Figure-Eight requires each task to have a set of test questions which are examples of the data items provided with the right label and the reason of that label. These test questions are used later to test the quality of the contributors’ performance. By default, there is one test question per page of data items (which means each user can only as many as test questions there are in the task). If the total number of test questions is more than or equal the number of rows (data items) per page of work, then a Quiz mode is activated. In this quiz mode a contributor must pass the quiz mode, which is composed only of test questions to be able to do the task. If the contributor fails the quiz mode, they are nor paid and permanently disqualified from doing that task.

Quality control

In this section the customer sets certain values to specify the minimum acceptable accuracy on the task. Based on these settings, some contributors are removed from the task if they didn’t achieve the required scores. More these settings have values by default but the customer can edit them.
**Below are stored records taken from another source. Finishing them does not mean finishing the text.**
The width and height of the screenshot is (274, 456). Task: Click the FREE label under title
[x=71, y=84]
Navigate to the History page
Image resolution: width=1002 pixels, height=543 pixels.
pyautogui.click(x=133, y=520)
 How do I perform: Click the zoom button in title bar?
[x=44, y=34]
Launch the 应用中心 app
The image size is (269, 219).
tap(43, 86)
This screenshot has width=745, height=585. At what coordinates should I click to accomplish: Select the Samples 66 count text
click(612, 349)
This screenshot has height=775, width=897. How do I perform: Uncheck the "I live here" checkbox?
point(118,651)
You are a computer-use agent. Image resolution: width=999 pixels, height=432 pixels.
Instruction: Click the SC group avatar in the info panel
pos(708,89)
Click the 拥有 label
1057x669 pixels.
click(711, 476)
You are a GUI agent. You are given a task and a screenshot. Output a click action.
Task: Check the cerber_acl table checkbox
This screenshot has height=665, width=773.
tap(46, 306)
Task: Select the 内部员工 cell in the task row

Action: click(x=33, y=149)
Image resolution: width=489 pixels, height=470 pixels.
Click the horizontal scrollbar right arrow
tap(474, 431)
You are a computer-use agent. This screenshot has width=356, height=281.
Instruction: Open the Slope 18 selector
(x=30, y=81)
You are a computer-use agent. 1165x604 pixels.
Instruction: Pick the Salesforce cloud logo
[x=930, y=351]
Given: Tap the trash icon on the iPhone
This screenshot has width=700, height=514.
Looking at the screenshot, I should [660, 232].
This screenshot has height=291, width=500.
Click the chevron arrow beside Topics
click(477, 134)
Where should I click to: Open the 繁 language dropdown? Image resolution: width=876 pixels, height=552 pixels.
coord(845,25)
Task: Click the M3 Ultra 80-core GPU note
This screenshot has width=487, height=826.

  • Test question minimum accuracy: the customer set that value and contributors must maintain this accuracy throughout the job. If a contributor fails to achieve this score, his work will be removed or labelled untrusted. If the quiz mode is active then this is the minimum score a contributor needs to pass the quiz mode.
  • Minimum time per page: The customer sets the minimum time, in seconds, that should a contributor take to compete a page of work.
  • Maximum judgments per contributor: This setting limits the number of judgments that any contributor can provide in the job.
  • Contributor answer distribution rules: Activating this option helps monitor the distribution of the answers a contributors submit for a task. This setting ensure that a contributor is removed if they tends to favour a specific answer and when they tend to deviate from the answer distribution of the test questions set.
  • Dynamic judgment collection: This option allows the platform to automatically collect more judgments on the row (data item) if the contributors disagree on an answer. Judgment here means a contributor’s answer. The more judgments required, the more contributors would do that row of data.
  • Row per page: The customer sets the number of data items in one page of work.
  • Price per page: The customer sets the price he is willing to pay per page of work.
  • Judgments per row: The customer sets the number of judgments to be collected for each row. The default is 3 judgments per each row of data.

Quality measures

Figure-Eight uses two measures to calculate the contributor’s reliability and the quality of each generated row of data:

  • Contributor’s trust is the contributor’s accuracy level on the job, determined by the performance on the test questions.
  • The confidence score is the level of agreement between contributors to each row of data weighted by the contributor’s trust.

To calculate the confidence score, the following steps are taken:

  1. Calculate the sum of the trust scores of the contributors responsible for each response. For example, given three judgments for each tweet. We calculate the sum of the contributors trust scores for all violent tweets and non violent tweets sum of contributors trust scores (positive label) and sum of contributors trust scores (negative label)
  2. Sum the scores for all the responding contributors tweets sum of contributors trust scores (positive + negative)
  3. To get the confidence score for each response (positive/negative) divide 1 by 2
  4. Finally the response with the highest confidence level is the one chosen for the aggregation report.